Reputation: 33
I've been working on a project with Python 3, and I need to store some data on a .txt file. When I run the code, there is no error message. Why doesn't it even seem to create the file?
Here's the code:
text = 'Sample text.'
saveFile = open('file.txt','w')
saveFile.write(text)
saveFile.close()
I run it from Python IDLE. I'm trying to save the file to my Desktop.
Upvotes: 3
Views: 20928
Reputation: 77337
You are writing the file to the current working directory, but that directory isn't the one you want. You can write files relative to your home or desktop directory by generating absolute paths to those directories.
import os
home_dir = os.path.expanduser('~')
desktop_dir = os.path.join(home_dir, 'Desktop')
Now you can use it for your files. Note I am using a context manager so I don't have to explicitly close the file:
text = 'Sample text.'
with open(os.path.join(desktop_dir, 'file.txt'),'w') as savefile:
saveFile.write(text)
Upvotes: 4
Reputation: 1734
Does the file exists? Use this code to create it.

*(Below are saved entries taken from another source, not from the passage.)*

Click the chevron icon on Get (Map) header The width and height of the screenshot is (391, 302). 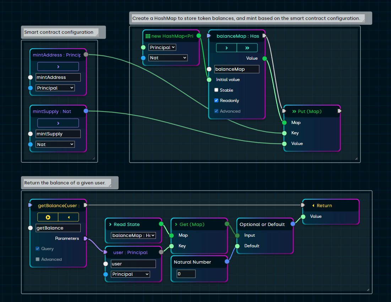pyautogui.click(x=176, y=224)
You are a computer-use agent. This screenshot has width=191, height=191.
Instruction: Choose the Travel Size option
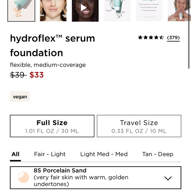pos(139,126)
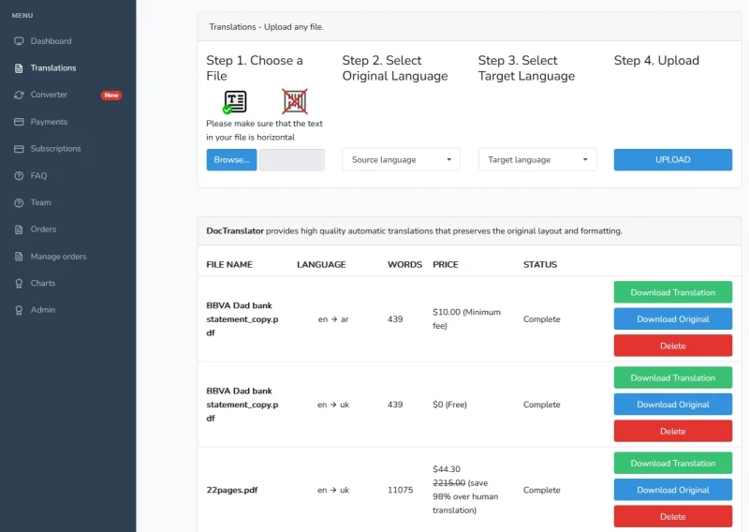Image resolution: width=749 pixels, height=532 pixels.
Task: Click the horizontal text document icon with checkmark
Action: point(235,101)
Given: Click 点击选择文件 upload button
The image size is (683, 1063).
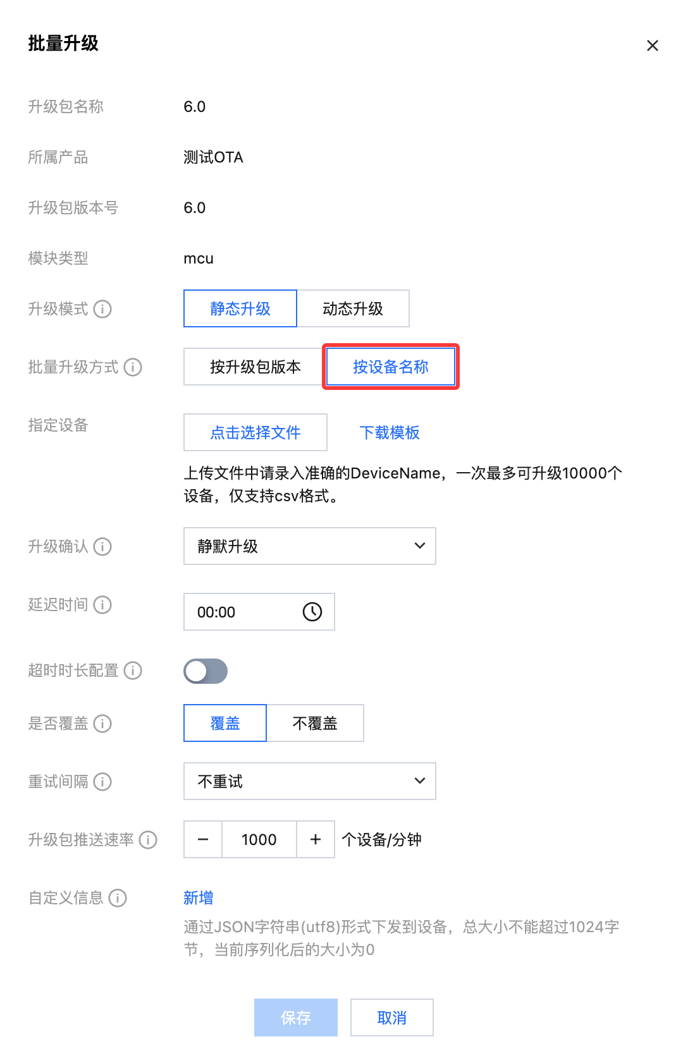Looking at the screenshot, I should (x=255, y=433).
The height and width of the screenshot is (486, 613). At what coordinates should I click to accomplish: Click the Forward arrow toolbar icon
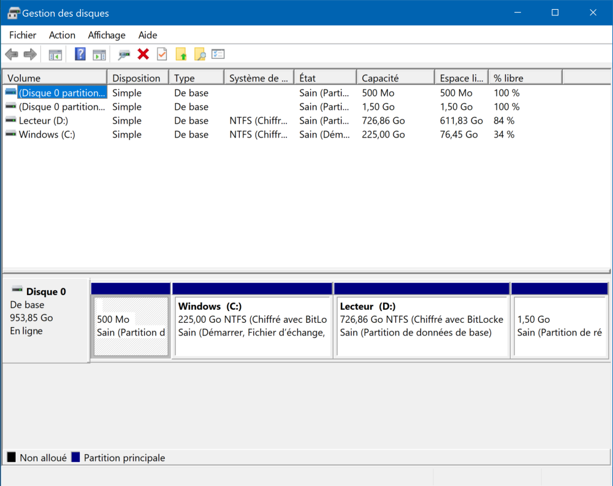point(30,55)
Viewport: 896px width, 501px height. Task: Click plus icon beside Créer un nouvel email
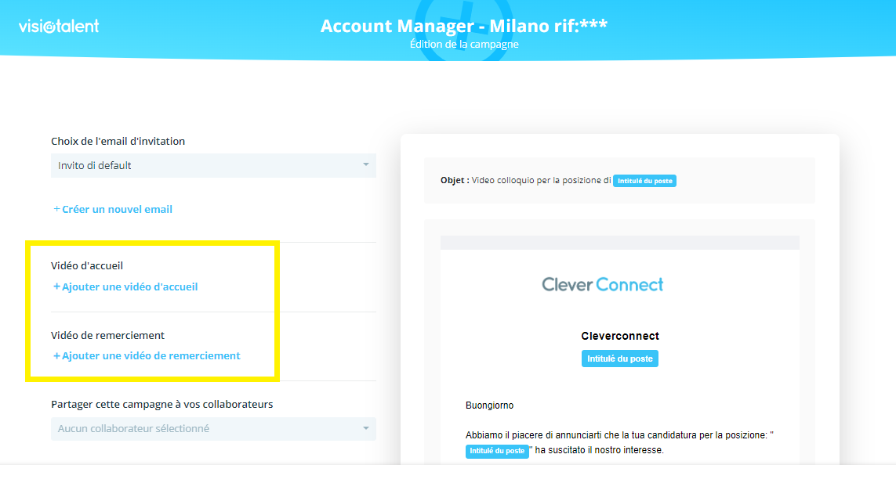(56, 209)
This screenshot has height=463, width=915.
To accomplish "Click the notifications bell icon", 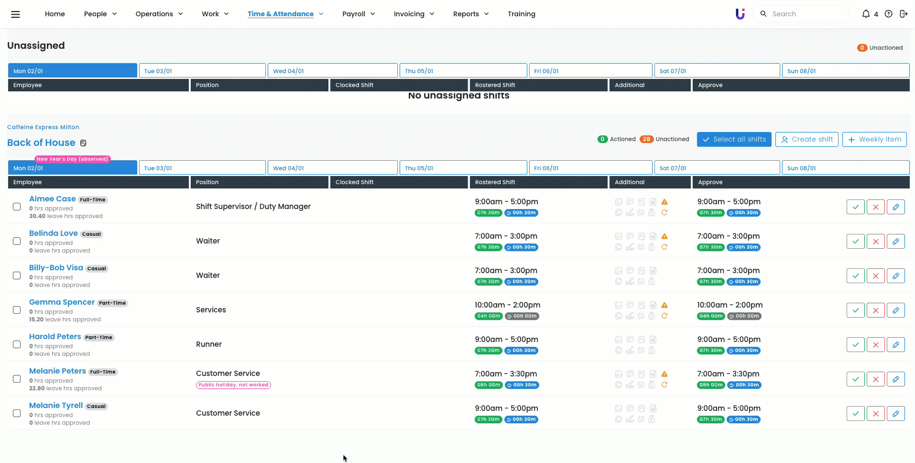I will tap(866, 14).
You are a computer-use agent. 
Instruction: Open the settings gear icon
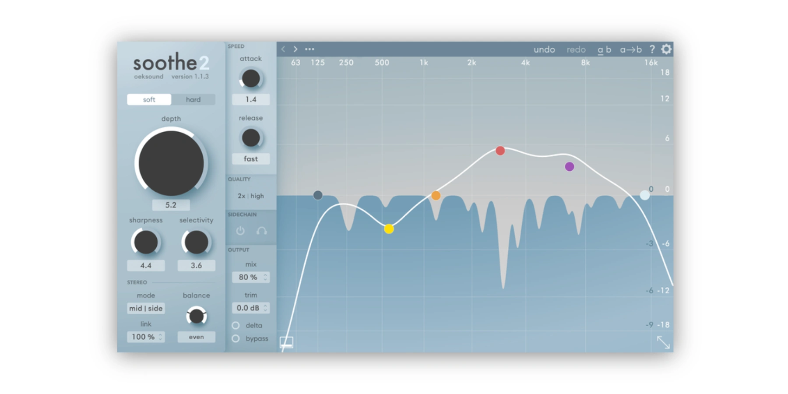(x=666, y=49)
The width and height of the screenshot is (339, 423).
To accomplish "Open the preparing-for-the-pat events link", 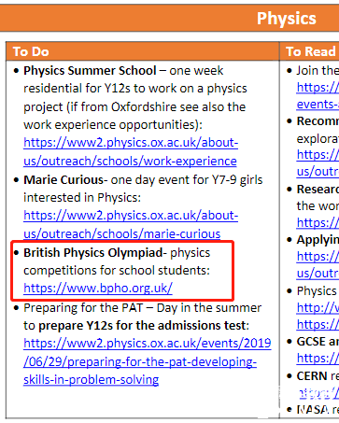I will (x=148, y=361).
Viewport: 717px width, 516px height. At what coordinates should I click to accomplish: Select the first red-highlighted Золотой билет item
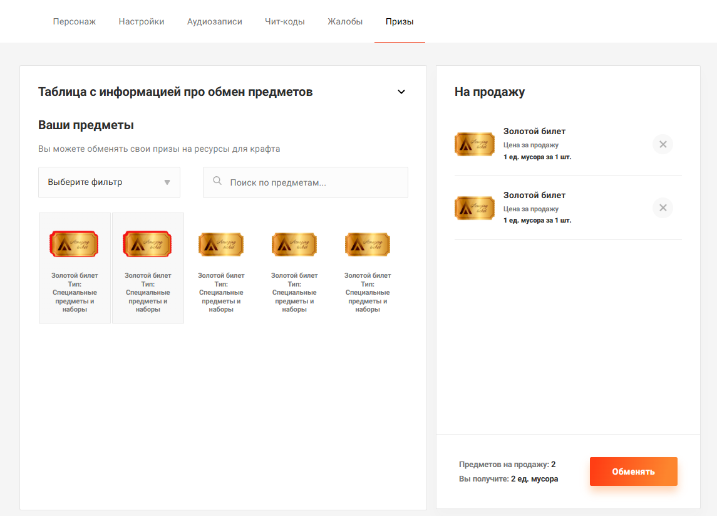(x=75, y=268)
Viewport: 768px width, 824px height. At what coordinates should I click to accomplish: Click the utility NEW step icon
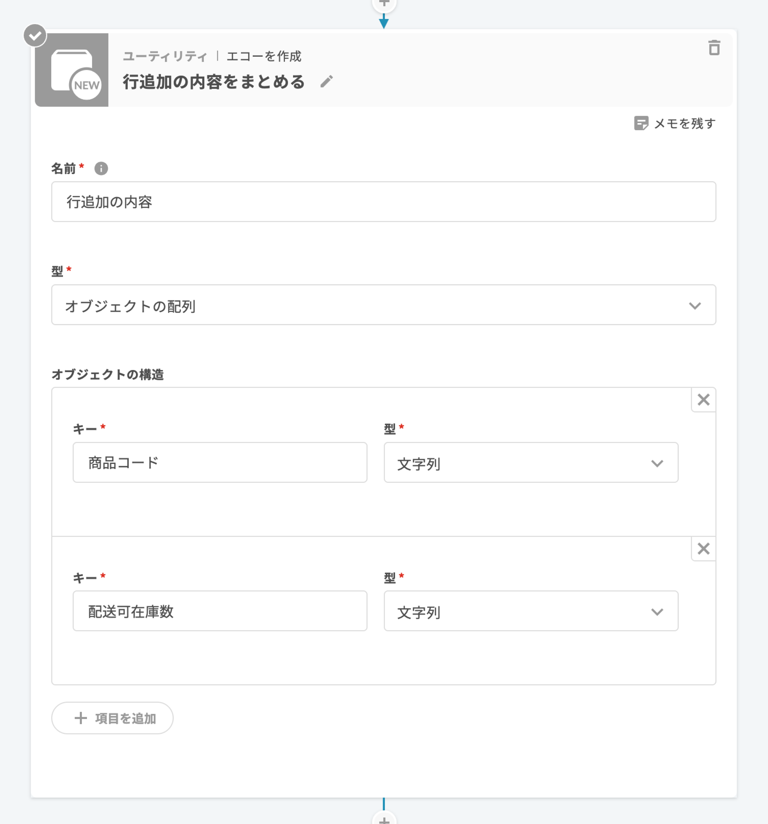[72, 70]
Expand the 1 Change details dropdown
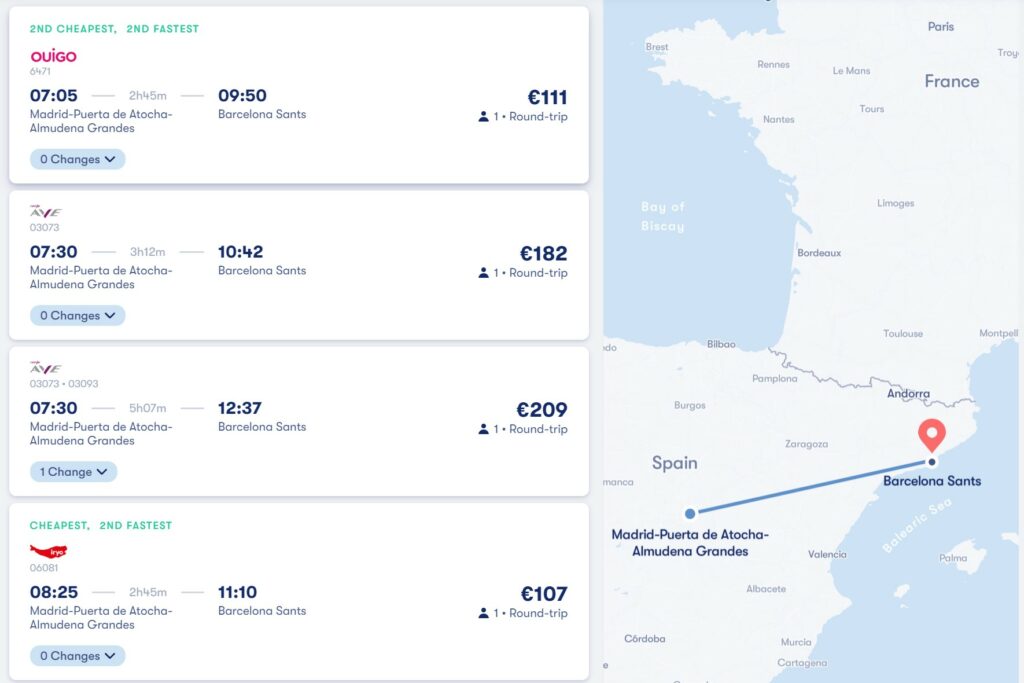 (x=74, y=471)
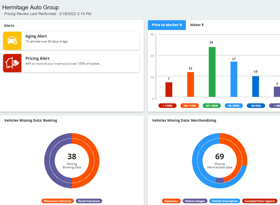Toggle the 106-110% legend pill
This screenshot has height=205, width=280.
[190, 106]
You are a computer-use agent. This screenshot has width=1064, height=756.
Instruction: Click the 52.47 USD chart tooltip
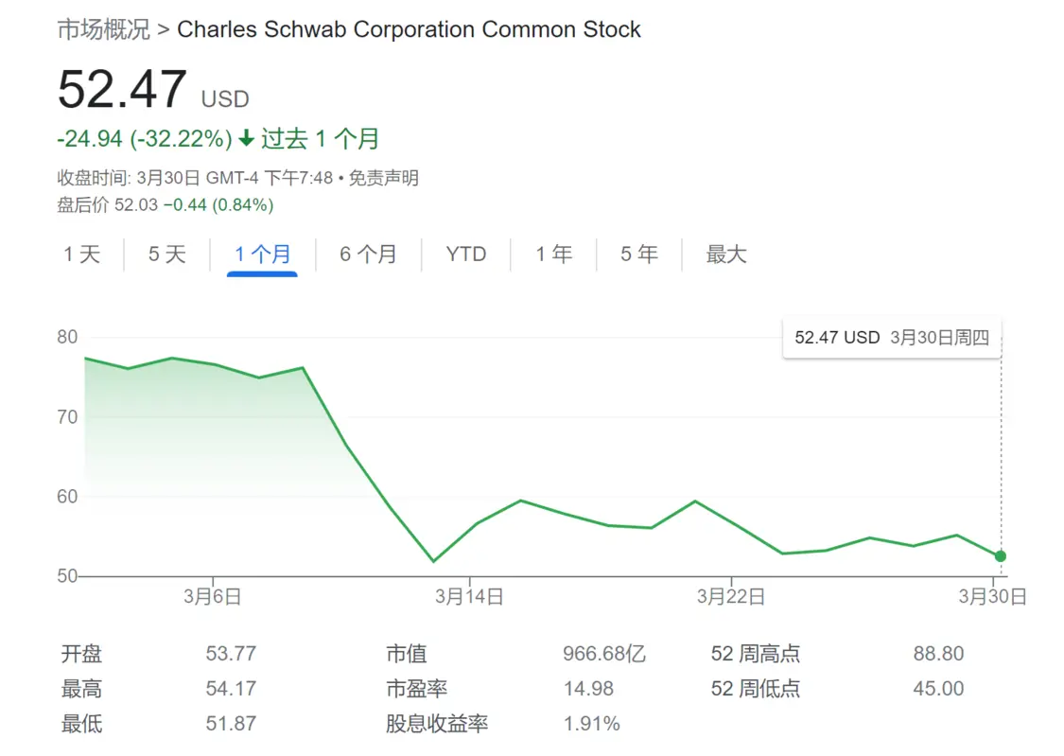pyautogui.click(x=892, y=337)

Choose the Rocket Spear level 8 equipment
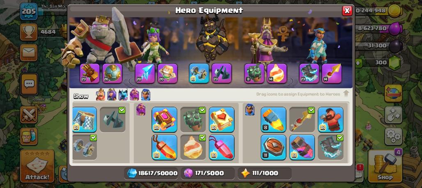tap(273, 120)

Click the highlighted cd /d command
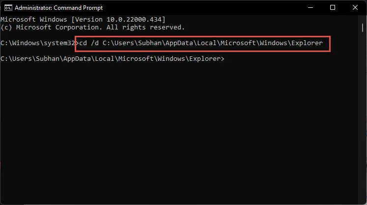[201, 43]
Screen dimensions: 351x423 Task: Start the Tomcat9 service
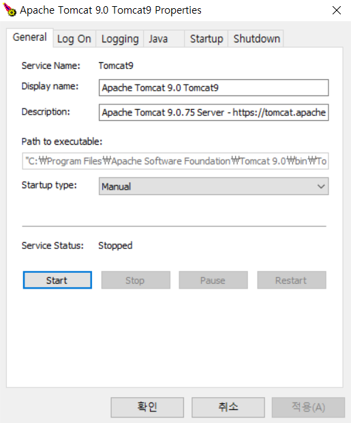(x=57, y=280)
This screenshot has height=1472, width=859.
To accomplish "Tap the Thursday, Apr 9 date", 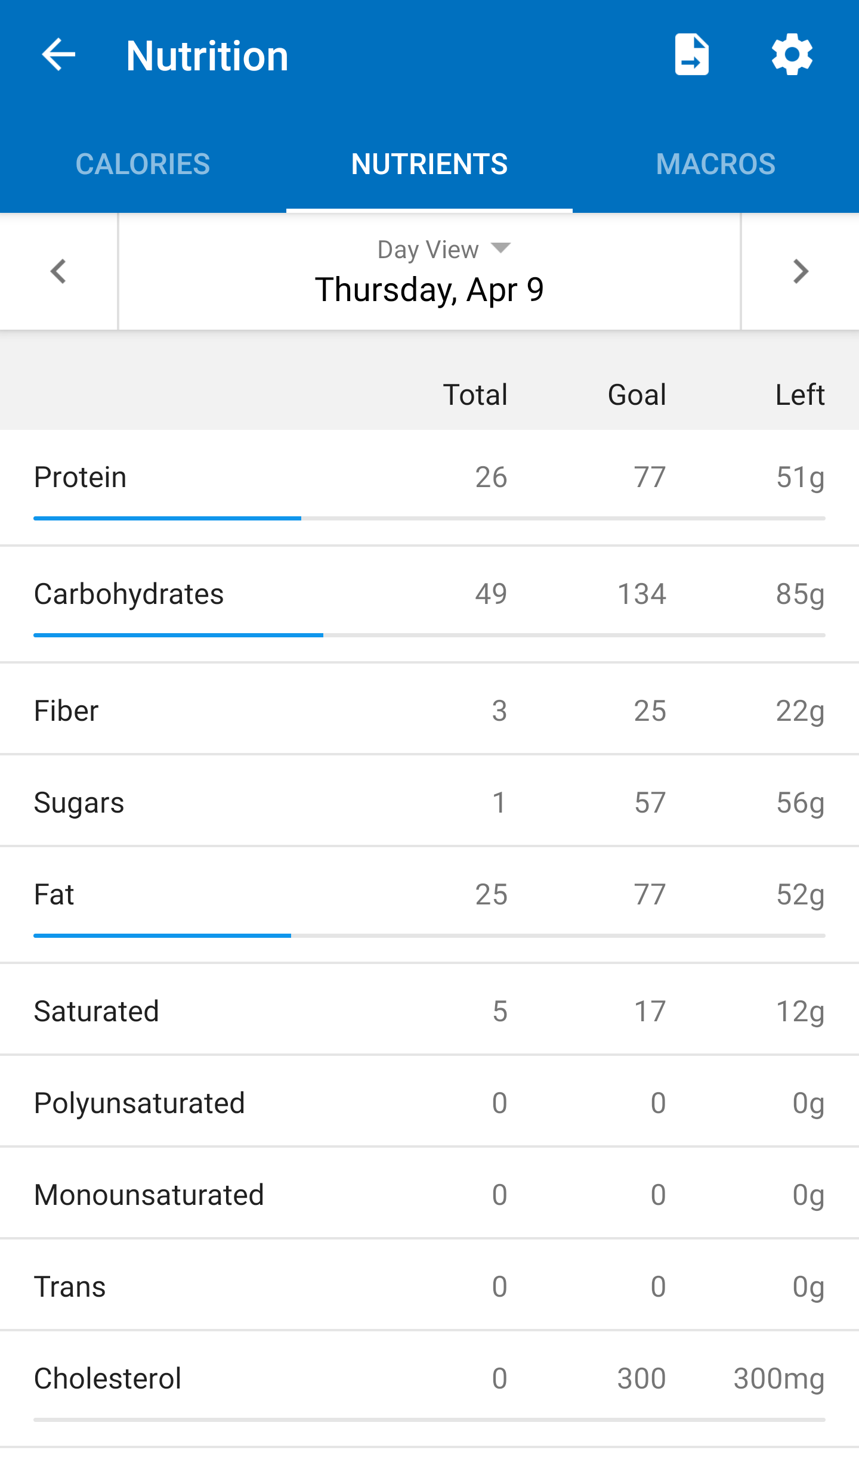I will 430,290.
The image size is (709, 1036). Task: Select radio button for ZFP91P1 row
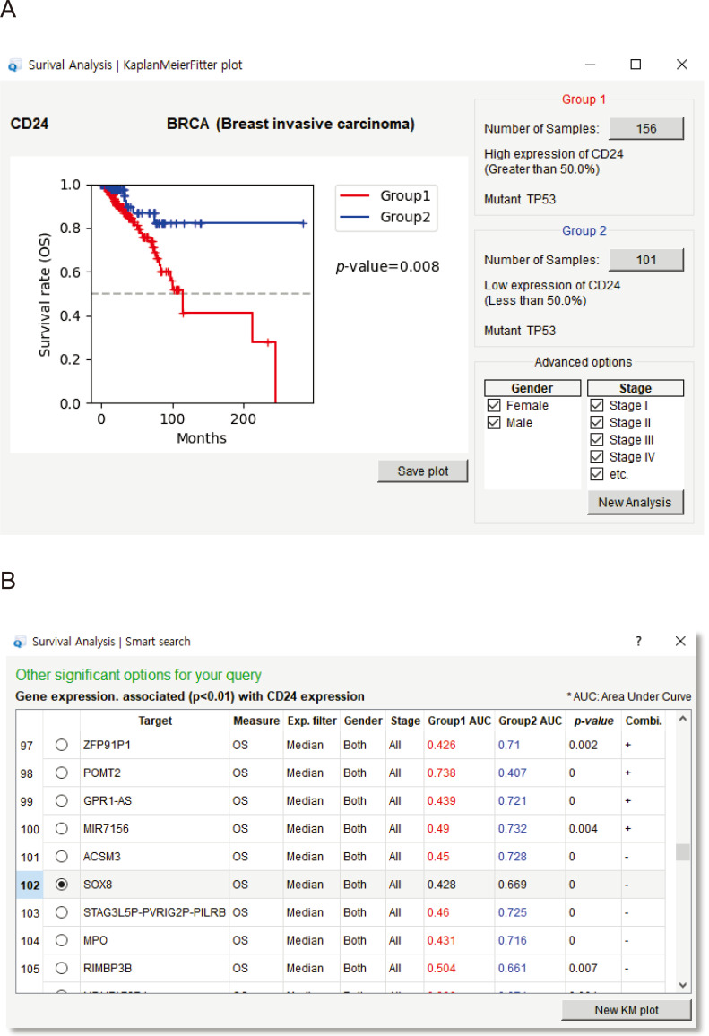point(62,745)

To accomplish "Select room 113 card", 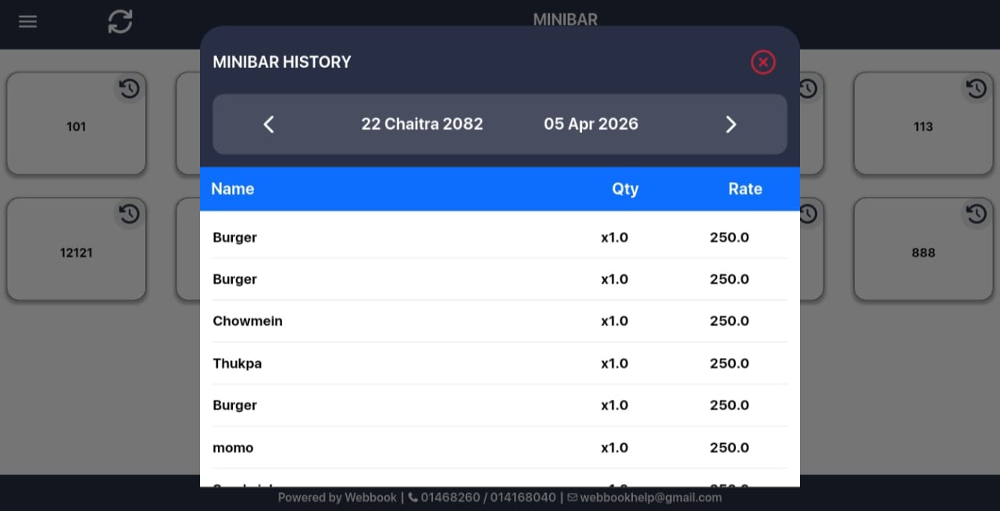I will pos(923,124).
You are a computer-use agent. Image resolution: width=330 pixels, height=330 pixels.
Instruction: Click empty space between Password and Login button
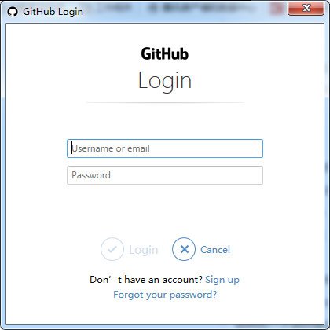click(x=165, y=211)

open('sample.txt', 'a').close()
To have that line on the code won't hurt if the file is already created because it opens the file and closes without adding anything. However if it doesn't exists it creates it with the specific encoding that python uses (I think) so you don't have to worry about that. After that, your code should work:
text = 'Sample text.'
saveFile = open('file.txt','w')
saveFile.write(text)
saveFile.close()
Upvotes: -1
Reputation: 249
are you sure authority to write file
code better like below
#!/usr/bin/env python
# coding:utf-8
'''黄哥Python'''
text = 'Sample text.'
with open('sample.txt', 'w') as f:
f.write(text)
Upvotes: -1
Reputation: 294
Make sure to call the .close()
function rather than simply referencing the method on your last line. Note that the file will be created in the same directory that your .py module is located, so make sure you're looking in the right place for your output.